No one can absolutely control what arises in their minds. It’s like saying to yourself, “I’ve decided not to be afraid anymore, or not to suffer anymore,” which is like saying, “I’ve decided never to get the flu again.” We can’t stop a thought or emotion from arising, no one can, but we can be empowered by our ability to relate to thoughts and emotions in a whole new way, learning not to buy into them, while at the same time, not unfairly blaming ourselves for what no one at all can keep from arising. We can have a whole new sense of space, and also some kindness toward ourselves, when these difficult things arise. We practice relating more skillfully to unpleasant experiences by recognizing that they’re here and simply holding them in awareness, rather than adding so much more difficulty through the force of habit with all of these add-ons.

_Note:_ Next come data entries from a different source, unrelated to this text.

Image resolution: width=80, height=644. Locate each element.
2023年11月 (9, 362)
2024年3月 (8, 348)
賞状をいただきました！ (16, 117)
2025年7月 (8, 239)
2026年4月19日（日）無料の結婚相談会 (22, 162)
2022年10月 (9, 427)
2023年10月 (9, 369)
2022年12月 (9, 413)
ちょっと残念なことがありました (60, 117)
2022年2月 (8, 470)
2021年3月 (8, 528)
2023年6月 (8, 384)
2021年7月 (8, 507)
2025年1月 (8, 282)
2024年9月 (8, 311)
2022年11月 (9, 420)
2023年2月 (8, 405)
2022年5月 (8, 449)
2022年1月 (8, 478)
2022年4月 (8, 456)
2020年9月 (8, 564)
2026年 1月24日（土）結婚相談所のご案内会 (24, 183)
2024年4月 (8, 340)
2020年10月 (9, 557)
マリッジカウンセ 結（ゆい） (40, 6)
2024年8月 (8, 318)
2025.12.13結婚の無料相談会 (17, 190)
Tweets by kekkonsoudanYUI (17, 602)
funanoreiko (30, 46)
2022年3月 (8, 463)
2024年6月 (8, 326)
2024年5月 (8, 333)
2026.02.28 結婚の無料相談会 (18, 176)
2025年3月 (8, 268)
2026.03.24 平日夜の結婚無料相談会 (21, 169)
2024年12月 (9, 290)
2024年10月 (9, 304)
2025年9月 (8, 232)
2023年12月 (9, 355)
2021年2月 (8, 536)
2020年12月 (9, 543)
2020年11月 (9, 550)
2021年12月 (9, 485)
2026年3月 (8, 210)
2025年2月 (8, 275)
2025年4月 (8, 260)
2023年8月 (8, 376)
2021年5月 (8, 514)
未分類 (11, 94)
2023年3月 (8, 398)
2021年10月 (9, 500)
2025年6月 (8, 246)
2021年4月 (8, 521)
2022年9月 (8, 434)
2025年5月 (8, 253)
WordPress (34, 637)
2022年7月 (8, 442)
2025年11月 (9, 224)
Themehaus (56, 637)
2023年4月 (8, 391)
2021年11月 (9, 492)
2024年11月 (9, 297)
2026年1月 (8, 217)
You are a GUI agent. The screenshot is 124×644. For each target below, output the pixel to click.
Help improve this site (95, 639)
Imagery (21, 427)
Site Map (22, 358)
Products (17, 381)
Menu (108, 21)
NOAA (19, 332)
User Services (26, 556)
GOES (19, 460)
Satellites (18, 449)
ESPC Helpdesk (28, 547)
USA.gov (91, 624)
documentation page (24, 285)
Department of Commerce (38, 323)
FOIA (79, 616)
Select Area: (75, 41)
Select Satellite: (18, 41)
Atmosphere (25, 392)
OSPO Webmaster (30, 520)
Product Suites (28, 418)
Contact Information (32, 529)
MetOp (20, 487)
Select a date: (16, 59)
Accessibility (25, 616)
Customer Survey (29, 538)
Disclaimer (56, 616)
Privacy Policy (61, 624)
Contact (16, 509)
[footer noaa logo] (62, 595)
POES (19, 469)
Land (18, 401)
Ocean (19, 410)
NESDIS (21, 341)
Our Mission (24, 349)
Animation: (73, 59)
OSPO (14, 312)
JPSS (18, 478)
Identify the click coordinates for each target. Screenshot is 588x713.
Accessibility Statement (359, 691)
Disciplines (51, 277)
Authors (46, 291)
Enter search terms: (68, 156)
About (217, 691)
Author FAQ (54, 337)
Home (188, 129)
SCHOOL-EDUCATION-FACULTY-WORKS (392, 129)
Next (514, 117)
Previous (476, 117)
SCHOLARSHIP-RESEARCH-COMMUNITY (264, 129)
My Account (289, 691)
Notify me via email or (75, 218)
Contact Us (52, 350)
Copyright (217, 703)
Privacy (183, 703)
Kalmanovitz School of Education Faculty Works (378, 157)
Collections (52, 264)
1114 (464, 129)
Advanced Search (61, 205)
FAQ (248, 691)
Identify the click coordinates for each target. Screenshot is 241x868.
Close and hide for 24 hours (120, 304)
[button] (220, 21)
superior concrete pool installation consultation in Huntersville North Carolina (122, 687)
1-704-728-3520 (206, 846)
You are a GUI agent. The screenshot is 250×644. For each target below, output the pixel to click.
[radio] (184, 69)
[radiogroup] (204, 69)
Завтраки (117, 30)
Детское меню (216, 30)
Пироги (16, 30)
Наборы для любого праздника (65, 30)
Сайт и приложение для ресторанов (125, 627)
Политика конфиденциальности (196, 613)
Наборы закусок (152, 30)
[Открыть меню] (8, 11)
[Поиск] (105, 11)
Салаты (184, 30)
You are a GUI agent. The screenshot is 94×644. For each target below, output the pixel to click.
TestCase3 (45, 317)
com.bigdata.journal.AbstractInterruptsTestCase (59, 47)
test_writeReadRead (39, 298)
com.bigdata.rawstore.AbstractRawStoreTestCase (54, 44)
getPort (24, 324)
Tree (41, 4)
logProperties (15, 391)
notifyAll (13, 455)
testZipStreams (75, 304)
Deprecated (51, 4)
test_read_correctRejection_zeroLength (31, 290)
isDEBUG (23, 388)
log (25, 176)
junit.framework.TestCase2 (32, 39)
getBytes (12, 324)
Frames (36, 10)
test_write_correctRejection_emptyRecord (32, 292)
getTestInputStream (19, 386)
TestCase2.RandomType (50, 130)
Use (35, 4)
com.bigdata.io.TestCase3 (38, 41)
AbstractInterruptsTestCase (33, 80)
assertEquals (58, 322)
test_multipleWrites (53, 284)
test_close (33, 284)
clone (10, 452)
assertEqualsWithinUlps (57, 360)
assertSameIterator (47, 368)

Please sit comfortably, with either your eyes closed or slightly open, however you feel most at ease. You can begin this practice by bringing to mind a difficult or troubling thought or situation, some situation that carries for you intense emotion, such as sadness, fear, shame, or anger. See where you feel it in your body. What does it feel like? Where do you feel sensations arising? How are these sensations changing? Can you experience them fully in the present moment, without getting hijacked by it, or without immediately or anxiously working to make it go away? As you see those kinds of reactions in your mind, settle back, come back into your body. Feel the different sensations being born of that emotion, in this moment.
If you find you’re adding judgment, condemnation, future projection, anything like that, practice letting go of these reactions as best you can, almost as though they were birds now flying out of your hands into the air, and return your attention to the sensations of the emotion. Bring your focus of awareness to the part of the body where those sensations are the strongest. Once your attention has moved to the bodily sensations, perhaps say to yourself, “It’s okay. Whatever it is, it’s okay.” I can feel this without pushing it away or getting caught up in it. Staying with the awareness of the bodily sensations, and your relationship to them, accepting them, letting them be, softening and opening to them.
Often the emotion is not just one thing, it may be moments of sadness, moments of fear, moments of frustration, moments of helplessness. Just watch them arise and pass away. None of these states is permanent, unchanging. They’re moving, changing, shifting. No matter what story or add-on arises, come back to your direct experience in the moment. What am I feeling right now? What does it feel like? What’s happening? What’s its nature?
And when you feel ready, you can open your eyes. This is a good time to reflect. What was most interesting to you about this exercise? What was most challenging for you? And are there certain things that you learned that would be particularly useful to bring into your day, your work, your relationships, your life?